A genius? I just love studying.

Chapter 263 Unexpected Students

Chapter 263 Unexpected Students

"Deng Leyan?"

Opening the six resumes in his email, Chen Hui was somewhat taken aback by the first one, as it turned out to be from an acquaintance.

When Chen Hui first participated in the provincial competition, Deng Leyan's name had already spread throughout Chengdu. He won a bronze medal in the CMO in his third year of junior high school. He was indeed exceptionally talented and a natural-born talent for studying mathematics.

Unexpectedly, Deng Leyan did not attend university in China after graduation, but applied directly to Princeton University, and may even become my student. Life is truly amazing.
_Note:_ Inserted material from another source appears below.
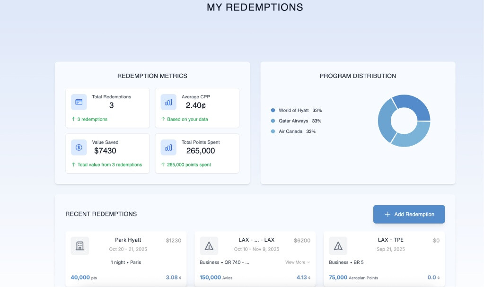
Task: Click the Air Canada legend dot
Action: (x=273, y=131)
Without hesitation, Chen Hui kept Deng Leyan's resume. This was not out of favoritism; he knew Deng Leyan well. With his abilities, getting into Princeton would be no problem at all. Of course, if he wanted to be his student, he would need to pass his interview.

Leaving your resume is only the first step.

The remaining resumes were also very impressive, with most having experience in the IMO, or even being gold medalists. Those who could pass Princeton's initial screening were certainly not ordinary people. In fact, these people were probably Chen Hui's classmates. Of course, Chen Hui didn't have much of an impression of these names.

Of the remaining five resumes, Chen Hui kept two more.

Fefferman gave him three admission slots, but Chen Hui's requirements were still very high. If he didn't meet his requirements, he didn't necessarily have to use all three slots.

Elena from the seminar is also quite good; if she passes the assessment, Chen Hui is willing to give her a chance.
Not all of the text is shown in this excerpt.